Lo más interesante, o significativo, es la aparición del propio Franco haciendo de criado que aompaña a la rubiaca prota en un caserón, rubia que la saca cabeza y media. En escena posterior al personaje franquista no se le ocurre otra cosa que raptarla para jugar con ella, aunque el pobre hombre no da ni para hacerle cosquillas, y uno intuye que la valquiria lo aniquilará de un soplido (como así ocurre). Rodada a principios de los 70, podemos hacer sociología y conjeturar que la película esconde el verdadero secreto de las revoluciones sesenteras: para nada la liberación sexual sino el certificado de la aniquilación de la posición masculina en el encuentro sexual. Antes de que la figura del vampiro (antaño heraldo demoníaco del goce fálico) deviniera en el presente siglo otro animal gregario preocupado por sus cuitas comunales, tuvo que ceder el testigo del goce a sus descendientes femeninas
lunes, 25 de marzo de 2013
De Chance a Thornton
Hay un plano (merecidamente) famoso en Rio Bravo en el que John T. Chance (John Wayne) baja las escaleras del hotel donde duerme para descubrir a Feathers (Angie Dickinson) dormitando mientras hace guardia velando el sueño del sheriff (invirtiendo la imagen canónica en el que es el caballero el que debe velar el sueño de la dama). Wayne retira el escopetón que la Dickinson guarda en el regazo, la alza cual si fuera una pluma y se la lleva escaleras arriba. Tal vez sea la última vez que veamos en el cine la renuncia al falo imaginario por parte de la mujer, condición indispensable para que las relaciones sexuales sean posibles. Pocos años después Hawks rodaría Eldorado, una variación divertidísima en el que la doncella fálica campa a sus anchas para no abandonar ya las pantallas del imaginario occidental. Como justa contrapartida nos tropezaremos con dos iconos de la masculinidad como son Wayne y Robert Mitchum renqueando entre retortijones y cojeras apoyados en muletas.
To the wonder
Parece ser que esta película fue recibida con bastante menos entusiasmo en Venecia que The tree of life en Cannes; misterios de los gustos de los críticos. Vienen a ser lo mismo, cristianismo feminista new age, la mujer como cristura que nada en la Gracia (la Luz) mientras que el hombre es un ente culpable que viene (literalmente) a ensuciar la tierra (en el mejor de los casos busca infructuosamente las huellas de Dios en este mundo, como hace el personaje de Bardem, que tiene que conformarse con andar entre presos y enfermos y pobres y viejos a ver si así suena la flauta y tiene una epifanía que va mendigando con voz en off durante todo el metraje: ¡Que se cambie de sexo y se fundirá con el cosmos sin esfuerzo!).

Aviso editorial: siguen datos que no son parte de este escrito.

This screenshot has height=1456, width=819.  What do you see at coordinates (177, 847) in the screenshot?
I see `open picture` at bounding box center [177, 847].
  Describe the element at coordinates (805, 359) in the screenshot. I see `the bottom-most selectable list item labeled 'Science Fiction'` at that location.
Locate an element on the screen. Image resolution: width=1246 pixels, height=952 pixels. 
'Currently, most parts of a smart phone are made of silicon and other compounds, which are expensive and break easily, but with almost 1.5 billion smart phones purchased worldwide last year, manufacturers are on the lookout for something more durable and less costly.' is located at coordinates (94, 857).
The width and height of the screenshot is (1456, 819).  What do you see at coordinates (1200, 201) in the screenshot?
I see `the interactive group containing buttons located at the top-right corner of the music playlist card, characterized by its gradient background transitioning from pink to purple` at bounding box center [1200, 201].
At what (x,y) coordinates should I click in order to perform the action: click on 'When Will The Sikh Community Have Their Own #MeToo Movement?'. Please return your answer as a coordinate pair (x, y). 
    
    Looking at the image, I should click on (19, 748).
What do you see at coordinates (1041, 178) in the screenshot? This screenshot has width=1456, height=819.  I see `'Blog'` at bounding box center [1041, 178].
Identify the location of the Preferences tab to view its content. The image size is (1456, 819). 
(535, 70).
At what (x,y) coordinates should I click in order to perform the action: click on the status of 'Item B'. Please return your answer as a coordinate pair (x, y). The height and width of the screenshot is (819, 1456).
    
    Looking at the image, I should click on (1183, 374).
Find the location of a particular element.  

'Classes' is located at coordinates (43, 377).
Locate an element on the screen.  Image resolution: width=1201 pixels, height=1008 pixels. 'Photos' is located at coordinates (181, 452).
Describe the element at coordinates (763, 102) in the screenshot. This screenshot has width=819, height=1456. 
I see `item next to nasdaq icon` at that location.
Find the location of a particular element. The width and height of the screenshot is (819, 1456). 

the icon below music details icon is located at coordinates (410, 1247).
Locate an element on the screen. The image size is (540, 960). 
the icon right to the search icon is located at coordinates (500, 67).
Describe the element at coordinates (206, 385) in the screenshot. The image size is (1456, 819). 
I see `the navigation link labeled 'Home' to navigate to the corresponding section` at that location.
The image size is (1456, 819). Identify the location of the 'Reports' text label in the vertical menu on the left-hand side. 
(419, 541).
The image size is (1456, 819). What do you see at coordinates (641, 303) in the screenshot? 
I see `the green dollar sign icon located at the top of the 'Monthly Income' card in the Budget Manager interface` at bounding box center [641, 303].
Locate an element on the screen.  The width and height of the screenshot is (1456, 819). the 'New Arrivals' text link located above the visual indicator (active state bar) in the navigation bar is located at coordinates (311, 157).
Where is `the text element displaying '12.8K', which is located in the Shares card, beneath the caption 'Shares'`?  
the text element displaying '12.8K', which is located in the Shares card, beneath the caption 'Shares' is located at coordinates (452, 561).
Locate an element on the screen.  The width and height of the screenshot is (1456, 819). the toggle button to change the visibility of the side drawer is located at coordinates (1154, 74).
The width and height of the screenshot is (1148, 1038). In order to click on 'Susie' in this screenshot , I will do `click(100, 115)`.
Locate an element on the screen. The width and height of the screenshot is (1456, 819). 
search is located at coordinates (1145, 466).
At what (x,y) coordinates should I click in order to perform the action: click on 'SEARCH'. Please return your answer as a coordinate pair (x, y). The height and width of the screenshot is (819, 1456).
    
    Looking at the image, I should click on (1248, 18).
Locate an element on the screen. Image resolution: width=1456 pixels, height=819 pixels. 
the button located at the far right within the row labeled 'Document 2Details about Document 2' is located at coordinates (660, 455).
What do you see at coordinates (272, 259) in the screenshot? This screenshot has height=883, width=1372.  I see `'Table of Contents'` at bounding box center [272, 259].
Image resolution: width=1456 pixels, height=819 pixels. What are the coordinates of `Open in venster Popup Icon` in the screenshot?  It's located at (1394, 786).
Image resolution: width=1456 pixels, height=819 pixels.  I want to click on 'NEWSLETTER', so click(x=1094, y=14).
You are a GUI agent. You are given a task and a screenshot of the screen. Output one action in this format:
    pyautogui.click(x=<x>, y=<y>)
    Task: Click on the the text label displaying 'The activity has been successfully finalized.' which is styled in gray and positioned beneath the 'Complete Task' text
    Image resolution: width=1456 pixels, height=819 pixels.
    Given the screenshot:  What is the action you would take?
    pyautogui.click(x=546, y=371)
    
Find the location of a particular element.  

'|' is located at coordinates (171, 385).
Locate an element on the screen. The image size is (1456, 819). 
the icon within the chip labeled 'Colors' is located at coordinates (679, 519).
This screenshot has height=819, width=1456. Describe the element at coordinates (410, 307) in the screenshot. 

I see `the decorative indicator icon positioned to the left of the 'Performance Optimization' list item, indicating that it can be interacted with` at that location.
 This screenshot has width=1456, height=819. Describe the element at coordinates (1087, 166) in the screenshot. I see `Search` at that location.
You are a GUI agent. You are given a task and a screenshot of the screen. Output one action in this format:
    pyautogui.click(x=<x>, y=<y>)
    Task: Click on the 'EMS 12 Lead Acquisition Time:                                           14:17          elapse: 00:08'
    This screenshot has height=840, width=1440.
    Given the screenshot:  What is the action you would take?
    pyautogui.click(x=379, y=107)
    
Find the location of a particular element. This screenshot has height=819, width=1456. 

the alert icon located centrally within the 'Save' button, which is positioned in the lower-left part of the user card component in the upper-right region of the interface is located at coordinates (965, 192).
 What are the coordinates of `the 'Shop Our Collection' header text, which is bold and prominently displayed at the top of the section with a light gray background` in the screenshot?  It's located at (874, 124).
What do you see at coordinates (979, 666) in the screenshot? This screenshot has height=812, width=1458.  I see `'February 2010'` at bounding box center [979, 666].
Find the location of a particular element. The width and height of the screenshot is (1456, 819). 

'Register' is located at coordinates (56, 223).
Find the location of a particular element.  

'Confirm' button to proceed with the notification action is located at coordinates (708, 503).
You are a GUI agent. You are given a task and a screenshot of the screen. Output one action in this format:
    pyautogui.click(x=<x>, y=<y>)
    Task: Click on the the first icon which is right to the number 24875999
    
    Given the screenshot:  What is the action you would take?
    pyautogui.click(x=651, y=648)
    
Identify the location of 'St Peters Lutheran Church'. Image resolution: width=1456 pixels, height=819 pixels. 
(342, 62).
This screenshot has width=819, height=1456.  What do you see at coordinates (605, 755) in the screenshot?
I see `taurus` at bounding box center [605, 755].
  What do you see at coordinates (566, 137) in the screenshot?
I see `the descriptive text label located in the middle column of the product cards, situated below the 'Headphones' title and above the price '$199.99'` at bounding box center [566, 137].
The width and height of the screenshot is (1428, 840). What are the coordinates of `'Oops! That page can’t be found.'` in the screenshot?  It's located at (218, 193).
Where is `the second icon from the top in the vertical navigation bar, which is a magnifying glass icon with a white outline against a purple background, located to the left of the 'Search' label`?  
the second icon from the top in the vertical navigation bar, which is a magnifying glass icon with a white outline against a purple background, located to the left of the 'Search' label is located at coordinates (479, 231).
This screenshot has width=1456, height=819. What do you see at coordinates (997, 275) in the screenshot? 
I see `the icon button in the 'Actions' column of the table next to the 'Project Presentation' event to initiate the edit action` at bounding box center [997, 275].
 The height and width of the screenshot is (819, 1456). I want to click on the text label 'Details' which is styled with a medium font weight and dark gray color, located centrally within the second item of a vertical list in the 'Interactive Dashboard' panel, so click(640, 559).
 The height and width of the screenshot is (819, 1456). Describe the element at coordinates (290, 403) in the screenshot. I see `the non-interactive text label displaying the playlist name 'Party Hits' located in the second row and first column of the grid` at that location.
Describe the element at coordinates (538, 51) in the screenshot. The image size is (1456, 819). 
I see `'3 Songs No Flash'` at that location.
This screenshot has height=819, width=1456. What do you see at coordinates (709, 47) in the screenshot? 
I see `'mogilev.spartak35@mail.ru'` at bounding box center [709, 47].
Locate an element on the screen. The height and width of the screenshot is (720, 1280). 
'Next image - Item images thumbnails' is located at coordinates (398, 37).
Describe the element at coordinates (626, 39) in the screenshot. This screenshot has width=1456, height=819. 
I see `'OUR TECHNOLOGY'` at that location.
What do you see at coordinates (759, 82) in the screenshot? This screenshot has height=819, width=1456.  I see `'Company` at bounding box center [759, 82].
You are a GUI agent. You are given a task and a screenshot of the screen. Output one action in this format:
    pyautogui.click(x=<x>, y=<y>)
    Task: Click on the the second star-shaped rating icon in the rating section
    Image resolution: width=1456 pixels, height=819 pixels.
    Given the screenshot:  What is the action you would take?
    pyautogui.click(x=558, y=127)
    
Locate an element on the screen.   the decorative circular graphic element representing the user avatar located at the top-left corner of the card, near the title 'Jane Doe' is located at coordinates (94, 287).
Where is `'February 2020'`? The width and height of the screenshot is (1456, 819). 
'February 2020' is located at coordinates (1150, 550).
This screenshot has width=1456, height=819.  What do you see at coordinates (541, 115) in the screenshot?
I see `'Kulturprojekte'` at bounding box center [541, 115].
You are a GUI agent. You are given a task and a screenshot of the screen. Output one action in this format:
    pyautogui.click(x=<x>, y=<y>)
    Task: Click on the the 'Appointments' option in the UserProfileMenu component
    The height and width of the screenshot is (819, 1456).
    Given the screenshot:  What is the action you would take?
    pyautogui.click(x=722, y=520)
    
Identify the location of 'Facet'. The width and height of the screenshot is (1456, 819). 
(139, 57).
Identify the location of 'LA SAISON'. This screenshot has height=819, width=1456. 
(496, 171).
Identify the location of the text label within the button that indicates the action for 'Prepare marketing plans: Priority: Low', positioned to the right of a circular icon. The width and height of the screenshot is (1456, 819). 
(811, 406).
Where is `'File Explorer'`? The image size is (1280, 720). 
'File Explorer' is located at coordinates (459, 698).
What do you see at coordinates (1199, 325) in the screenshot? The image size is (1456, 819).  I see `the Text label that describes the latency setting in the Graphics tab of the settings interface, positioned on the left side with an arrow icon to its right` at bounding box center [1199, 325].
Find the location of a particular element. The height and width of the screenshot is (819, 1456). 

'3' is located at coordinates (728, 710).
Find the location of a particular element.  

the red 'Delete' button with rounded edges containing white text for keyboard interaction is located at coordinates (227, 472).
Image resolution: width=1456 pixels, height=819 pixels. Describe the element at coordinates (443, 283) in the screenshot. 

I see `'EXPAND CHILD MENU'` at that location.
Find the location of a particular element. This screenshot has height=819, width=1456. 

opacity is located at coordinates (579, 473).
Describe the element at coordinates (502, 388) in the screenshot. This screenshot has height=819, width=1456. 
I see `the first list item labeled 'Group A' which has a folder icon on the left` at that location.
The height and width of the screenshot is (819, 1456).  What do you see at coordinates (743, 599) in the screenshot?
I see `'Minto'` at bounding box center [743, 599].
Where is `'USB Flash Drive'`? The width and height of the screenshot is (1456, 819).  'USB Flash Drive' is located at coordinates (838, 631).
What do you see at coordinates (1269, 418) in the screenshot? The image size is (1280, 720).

También está rodada con esa espcie de steadicam que se gasta, con planos secuencia que luego trocea, lo que ataca un poco los nervios, que a ratos uno desearía que la peli la montara Béla Tarr Ver moverse a Olga Kurylenko es una maravilla, pero a la media hora de verla danzar constantemente cual hada etérea uno desee que se siente a tomar un café y que Malik transija con rodar un diálogo en plano contraplano, que también tiene su mérito. Di cho esto, reconozco que To the wonder me ha resultado mucho más transitable que su predecesora, supongo que porque aquí se nos ahorra un mix de la creación en estampitas de calendario de parroquia pija.